Johann Sebastian Bach

Johann Sebastian Bach

Johann Sebastian
Bach 1685 - 1750
Im Jahr 2000 feierte Deutschland zum 250. Mal den Todestag des Komponisten Johann Sebastian Bach, der am 28. Juli 1750 in Leipzig gestorben ist.

Der bedeutende Künstler war, zu seiner Zeit, besonders als Cembalospieler, Organist und Experte im Orgelbau bekannt. Heute wird Johann Sebastian Bach als einer der größten Komponisten gefeiert. Er hat die "Brandenburgischen Konzerte", das "Wohltemperierte Klavier", die "Messe in B-Moll" und viele andere Meisterwerke der Kirchen- und Instrumentalmusik komponiert. Verglichen mit vielen anderen großen musikalischen Künstlern reiste Johann Sebastian Bach nur kurze Strecken und lebte und arbeitete immer in Deutschland.

Geboren wurde er am 21. März 1685 in Eisenach im Bundesland Thüringen. Johann Sebastian Bach war protestantischen Glaubens. Nach dem frühen Tod seiner Eltern wohnte er seit 1695 bei seinem ältesten Bruder. Er lebte unter anderem in Lüneburg und Weimar und erhielt 1723 die Musikdirektoren- und Kantorenstelle an der Thomaskirche zu Leipzig. In Leipzig blieb er bis zu seinem Tod. In den ersten drei Jahren, die er in dieser Stadt lebte, komponierte Bach viele Kantaten, manchmal sogar ein Werk pro Woche. Sie wurden regelmäßig in den Sonntagsmessen und Festtagsgottesdiensten gespielt.

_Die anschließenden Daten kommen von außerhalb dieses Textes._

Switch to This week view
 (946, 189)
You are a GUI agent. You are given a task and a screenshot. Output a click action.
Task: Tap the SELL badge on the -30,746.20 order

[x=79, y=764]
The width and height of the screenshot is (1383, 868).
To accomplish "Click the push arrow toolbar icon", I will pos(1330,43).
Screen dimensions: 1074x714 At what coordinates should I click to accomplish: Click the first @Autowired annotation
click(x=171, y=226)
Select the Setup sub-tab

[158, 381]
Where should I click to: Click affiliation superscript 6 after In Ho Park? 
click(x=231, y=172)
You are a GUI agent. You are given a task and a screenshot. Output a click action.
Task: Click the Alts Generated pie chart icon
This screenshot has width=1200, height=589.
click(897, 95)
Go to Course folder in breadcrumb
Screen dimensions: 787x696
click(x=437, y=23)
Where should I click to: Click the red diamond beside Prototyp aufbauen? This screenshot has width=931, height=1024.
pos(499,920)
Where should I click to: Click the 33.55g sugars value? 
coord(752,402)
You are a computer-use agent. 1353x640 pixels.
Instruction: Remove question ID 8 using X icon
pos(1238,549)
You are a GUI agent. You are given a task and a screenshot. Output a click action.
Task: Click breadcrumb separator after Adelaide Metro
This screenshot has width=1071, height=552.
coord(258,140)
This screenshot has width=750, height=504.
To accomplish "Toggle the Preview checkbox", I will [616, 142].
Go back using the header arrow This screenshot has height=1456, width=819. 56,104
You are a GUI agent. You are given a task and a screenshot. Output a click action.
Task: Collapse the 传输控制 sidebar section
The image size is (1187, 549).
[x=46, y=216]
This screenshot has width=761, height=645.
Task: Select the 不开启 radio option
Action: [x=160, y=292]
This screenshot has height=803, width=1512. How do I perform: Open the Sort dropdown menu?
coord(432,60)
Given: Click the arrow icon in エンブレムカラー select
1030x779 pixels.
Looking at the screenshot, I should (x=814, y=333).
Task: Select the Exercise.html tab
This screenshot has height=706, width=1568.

Johann Sebastian Bach war ein großer Meister der gesamten klassischen Musik sowie des Barocks im besonderen. Er bildete viele Komponisten, Orgel- und Klavierspieler aus. Vier Söhne, von seinen 20 Kindern aus zwei Ehen, wurden hervorragende Komponisten. Das größte Geschenk Bach's sind und bleiben aber seine Kompositionen.